В главе второй «Жизнь рядом с чужим» отмечается, что во второй половине ХХ в., когда произошел поворот от модернизма к постмодернизму, выявилась доминантная роль плюрализма и равноправия всех форм человеческой деятельности. «Постмодернистская ментальность привнесла новый способ видения пространства и времени, опираясь на такие признаки, как неопределенность, фрагментарность, деканонизация» (с. 108). Стремление к упорядоченности постмодернизм заменил идеей постоянной текучести, обусловливающей переход от одного состояния общества к другому. «Постмодернистская ризома ярко обозначила установку на презумпцию разрушения традиционных представлений о структуре как стабильно определенной, предлагая радикальную альтернативу замкнутым и статичным линейным структурам с жесткой осевой ориентацией» (с. 109). Согласно представлениям постмодернистов, мир – это хаос, и все его точки связаны между собой, но связи эти бесструктурны, множественны, запутанны и постоянно обрываются, образуя симбиозы «Свой – Чужой» как новый этап становления. Такому представлению вполне соответствует мультикультурная модель, которая предполагает сосуществование множества культур в одном пространстве с «интеграцией без ассимиляции», что подразумевает «право на публичную репрезентацию и сохранение своих особенных черт, образа жизни, продиктованного культурной спецификой, разнообразие социокультурных практик в масштабах национальных и региональных культур» (с. 123). Для мультикультурализма характерно стремление снять напряжение между локальным и универсальным, между желанием локальных культурных групп сохранить свою идентичность и необходимостью обеспечить целостность большого общества. «Осознав непродуктивность ассимиляторских усилий, государства стремятся к формированию таких правовых и политических условий, которые обеспечили бы равный статус национального большинства, меньшинств и иммигрантов, а также равные возможности для развития их культур и равные шансы на социальное процветание» (с. 123). Примером в этом отношении может служить практика австралийского и канадского мультикультурализма, где этнические различия поощряются до того момента, пока они не противоречат интересам национального государства. Авторы подчеркивают, что в определенном смысле мультикультурализм нацелен на уничтожение противостояния «мы» и «они», когда «чужой» становится просто «другим».
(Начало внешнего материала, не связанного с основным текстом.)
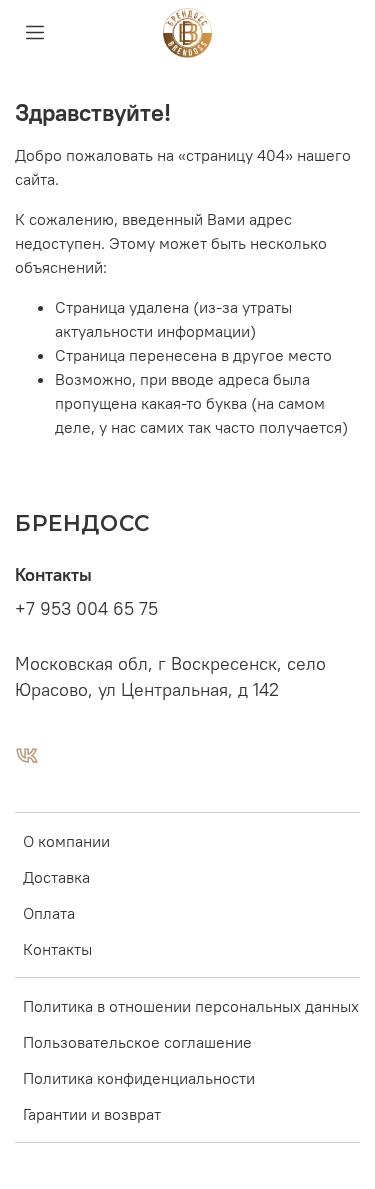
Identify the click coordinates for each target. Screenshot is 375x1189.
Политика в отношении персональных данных (191, 1006)
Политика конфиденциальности (139, 1078)
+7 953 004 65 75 (86, 609)
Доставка (56, 877)
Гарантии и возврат (92, 1114)
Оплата (49, 913)
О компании (66, 841)
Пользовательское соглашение (137, 1042)
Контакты (57, 949)
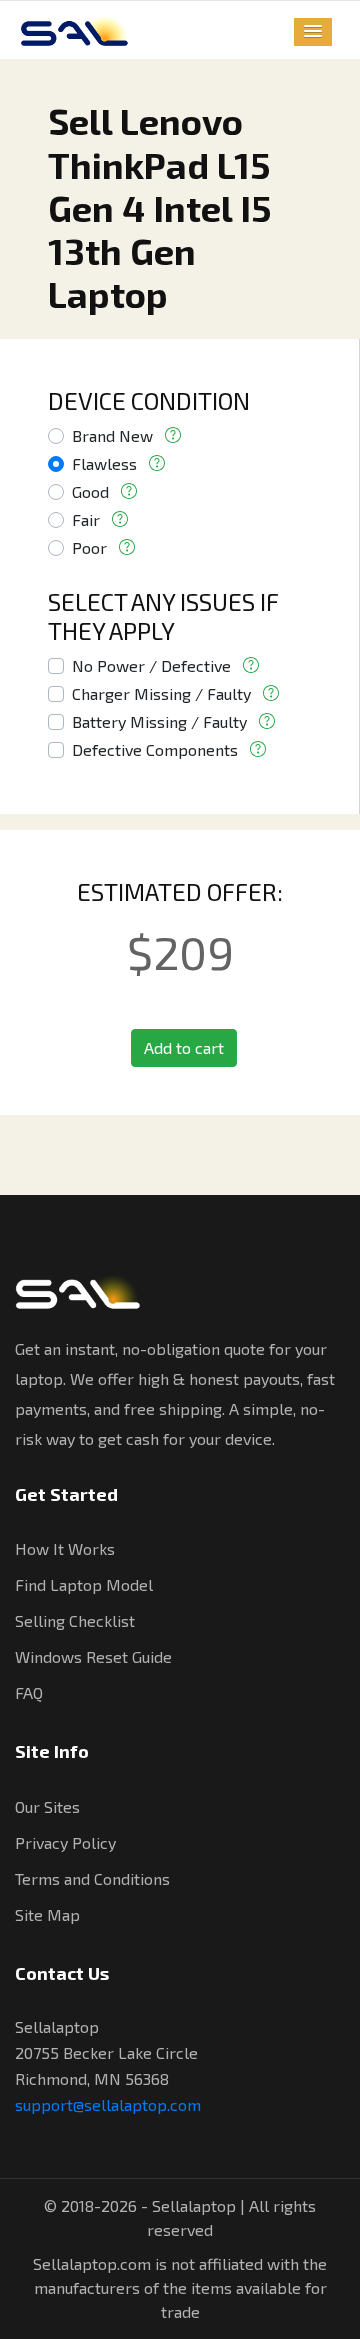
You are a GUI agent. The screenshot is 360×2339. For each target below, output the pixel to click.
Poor (89, 547)
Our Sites (47, 1806)
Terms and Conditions (92, 1878)
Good (90, 491)
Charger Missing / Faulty (161, 693)
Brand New (112, 435)
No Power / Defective (151, 665)
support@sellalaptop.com (108, 2104)
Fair (86, 519)
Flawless (104, 463)
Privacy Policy (65, 1842)
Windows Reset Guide (93, 1656)
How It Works (65, 1548)
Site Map (47, 1914)
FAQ (29, 1692)
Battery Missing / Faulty (159, 721)
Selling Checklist (75, 1620)
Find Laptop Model (84, 1584)
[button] (313, 32)
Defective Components (155, 749)
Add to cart (184, 1047)
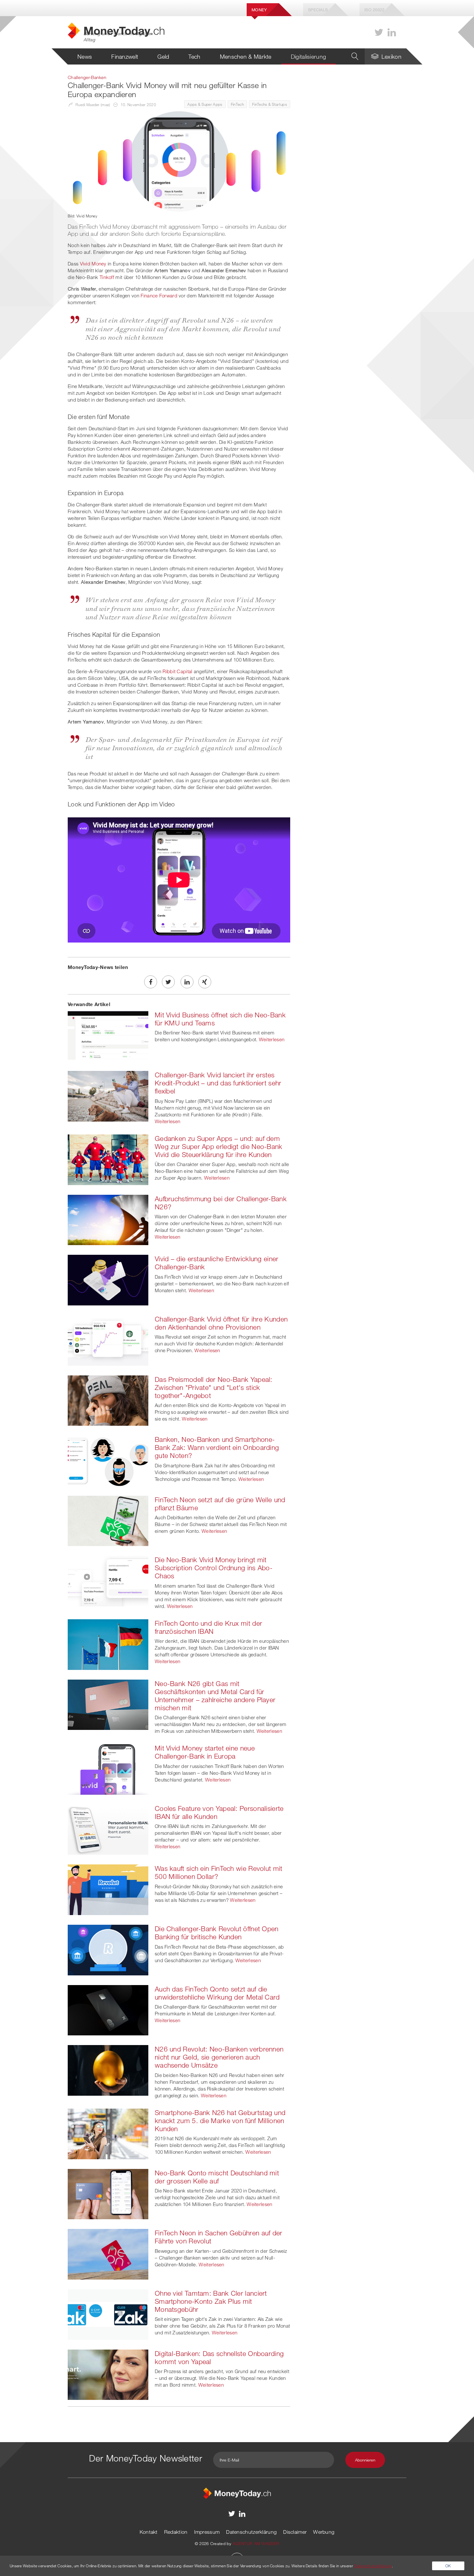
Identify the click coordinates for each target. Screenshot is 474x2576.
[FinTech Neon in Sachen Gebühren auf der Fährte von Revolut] (108, 2253)
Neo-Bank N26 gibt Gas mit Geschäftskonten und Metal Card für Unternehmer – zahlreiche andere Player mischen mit (215, 1695)
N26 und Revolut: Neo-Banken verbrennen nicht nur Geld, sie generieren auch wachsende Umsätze (219, 2057)
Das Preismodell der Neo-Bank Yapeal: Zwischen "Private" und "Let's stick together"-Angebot (213, 1387)
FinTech (237, 104)
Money (259, 9)
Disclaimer (295, 2532)
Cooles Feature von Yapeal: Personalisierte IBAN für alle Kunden (219, 1812)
Если вести речь о Европе, здесь мультикультурализм был наиболее полно реализован в Великобритании. Сутью британской толерантности является отсутствие различения людей по расовому признаку. Мультикультурализм проявился во всех сферах жизни британского общества.
В целом особенностью европейского мультикультурализма становится ориентация на создание механизма адаптации иммигрантов. Процесс адаптации иммигрантов к чужой культуре всегда достаточно сложен. Особенностью британского подхода становится проведение интеграции не только на индивидуальной, но и на коллективной основе – через этнические общины, которые здесь юридически узаконены, институционализированы и имеют равные права.
Особенность французской модели, в отличие от британской, заключается в четком делении на частную сферу, где каждый может проявлять свою этнокультурную принадлежность, и сферу публичную, где «неукоснительно соблюдается принцип единства нации» (с. 133). Все, что различает людей, относится к сфере приватной жизни. Задача государства – объединять людей в статусе граждан и обеспечивать им доступ к социальным благам независимо от их этнокультурной и конфессиональной принадлежности.
Германия, признав себя иммиграционной страной после 1998 г., принимает мультикультурализм как основу для интеграции иммигрантов в немецкое общество. Швеция также признает существование различных культур и возможность их совместимости. Признают культурное разнообразие Нидерланды, хотя режим инкорпорирования переселенцев здесь гораздо жестче, чем в других европейских странах.
В странах Азии и Африки проблема Чужого по самой своей сути отличается от западного варианта. Здесь сложились свои традиции мирного сосуществования разноязычных и поликонфессиональных групп, выработанные еще в доколониальный период.
Россия представляет собой многонациональное государство, где каждая национальная культура, в свою очередь, является единством многообразия, связанного с социокультурными различиями. Авторы отмечают, что иммиграция в России достаточно специфична и отличается по своему характеру от всех западных вариантов. Культурная дистанция между мигрантами и основным населением принимающей страны гораздо меньше, чем в странах Западной Европы и тем более США, что объясняется существованием в советское время единой системы образования, которая обеспечивала общность систем знания, облегчая тем самым межэтническую коммуникацию. «То есть Чужие по сути таковыми и не являются, хотя определенная культурная дистанция все-таки имеет место» (с. 138).